South Australian Treasurer Tom Koutsantonis handed down the 2017-18 South Australian Budget on Thursday – the sixth of the Weatherill Government – outlining an ambitious spending program designed to boost SA’s economy and create jobs in the wake of the impending closure of Holden’s Elizabeth factory.

The pre-election budget reveals a $239 million surplus for 2016-17, shrinking to $72 million by the end of 2017-18. While further surpluses are forecast over the forward estimates, figures have been reduced from predictions in the Government’s December 2016 mid-year budget review.

Spending is focused on five key growth areas: ship building and defence; renewable energy and mining; tourism and the visitor economy; health and biomedical research; and advanced manufacturing. Key spending announcements centred on transport infrastructure and existing hospital upgrades, as well as $528 million for a new women’s hospital. A $200 million Future Jobs Fund, extra funding for the Jobs Accelerator Grants Scheme and payroll tax relief for SA businesses are aimed at driving employment growth and confronting challenges in the economy.

Key revenue measures include a Major Bank Levy, which will be introduced from 1 July 2017 and is expected to raise $370 million in revenue over four years; and a 4 per cent conveyance duty surcharge from 1 January 2018 on foreign buyers of residential property, raising $48.8 million over four years.

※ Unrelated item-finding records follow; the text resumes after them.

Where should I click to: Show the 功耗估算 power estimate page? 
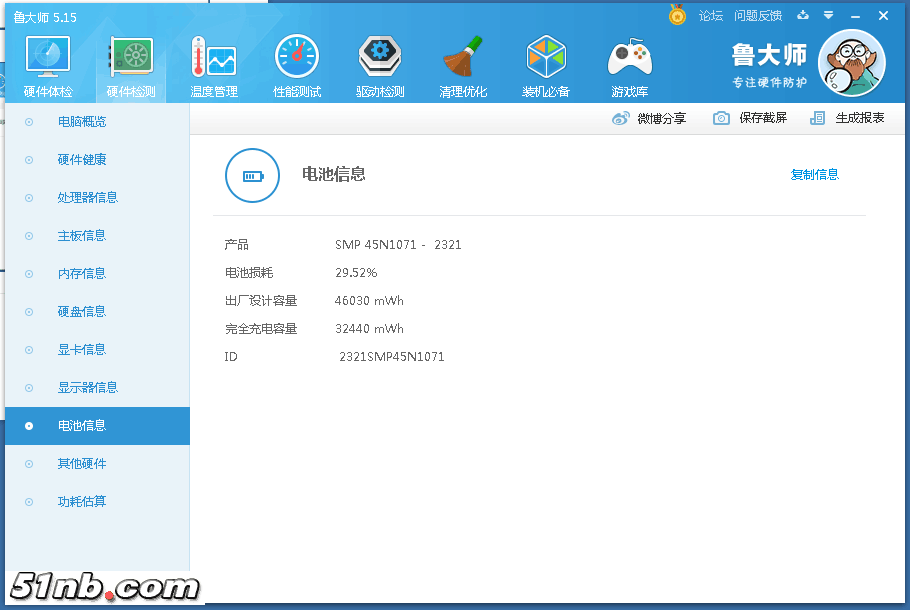82,502
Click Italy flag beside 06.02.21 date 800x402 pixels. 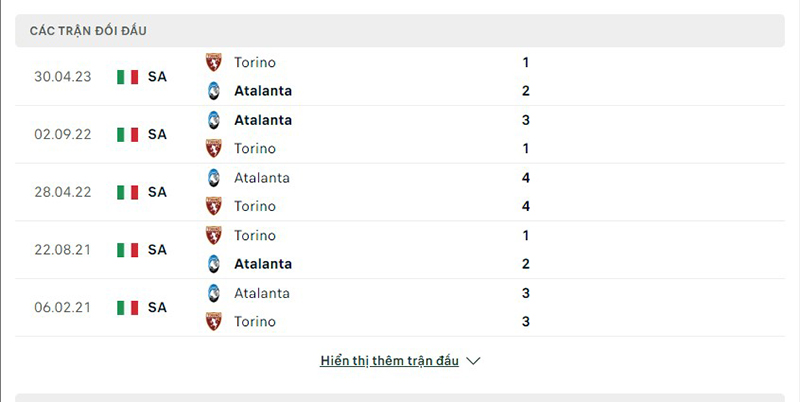127,308
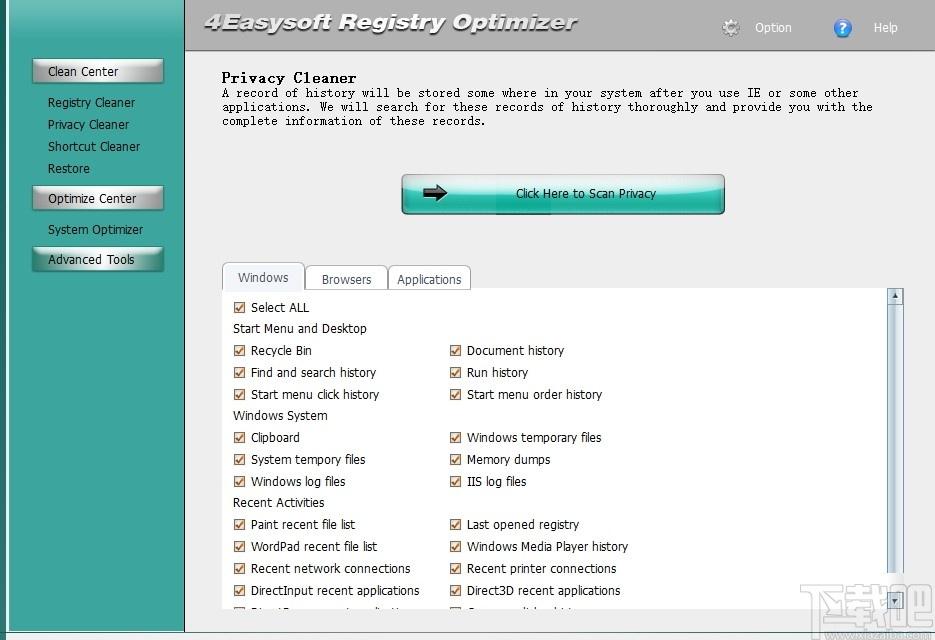Uncheck the Recycle Bin option
This screenshot has width=935, height=640.
tap(239, 350)
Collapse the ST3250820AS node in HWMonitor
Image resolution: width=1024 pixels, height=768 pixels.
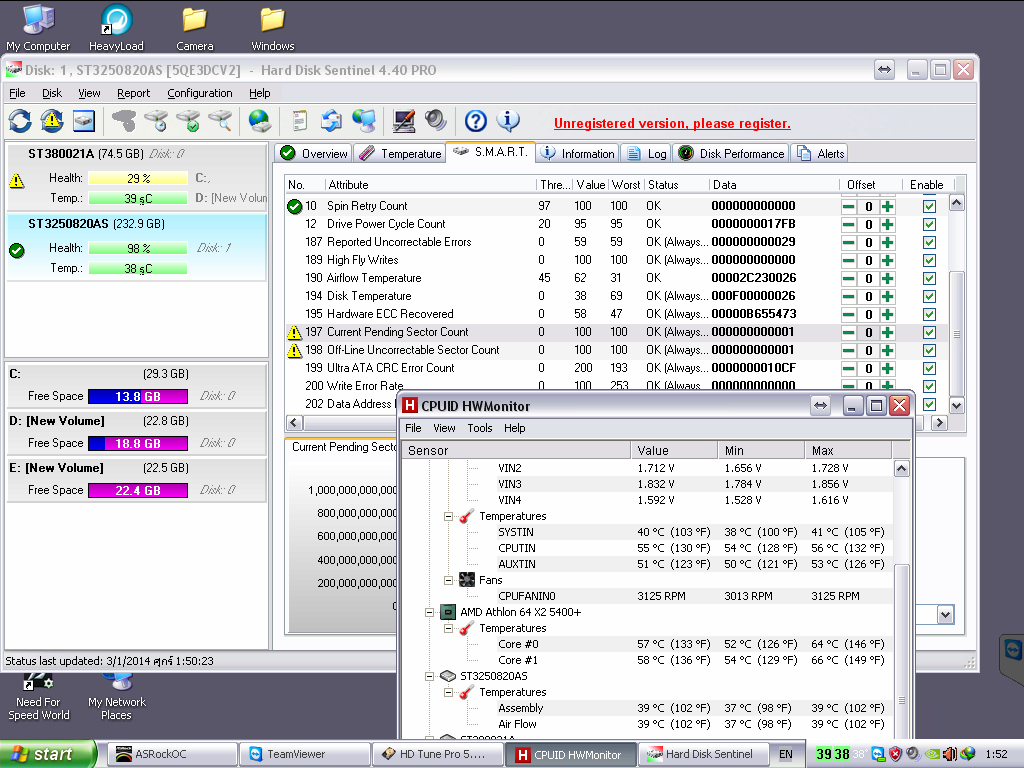click(x=429, y=676)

SA Opposition Leader Steven Marshall has labelled the budget a “missed opportunity of massive proportions”, saying the Weatherill Government is “addicted to taxation” and reaffirming the Liberal Party’s commitment to cutting the Emergency Services Levy to ease pressure on businesses and households. The Major Bank Levy has also attracted criticism from the Business Council of Australia and the Australian Bankers Association, with the affected banks seeking urgent legal advice and threatening retaliatory moves.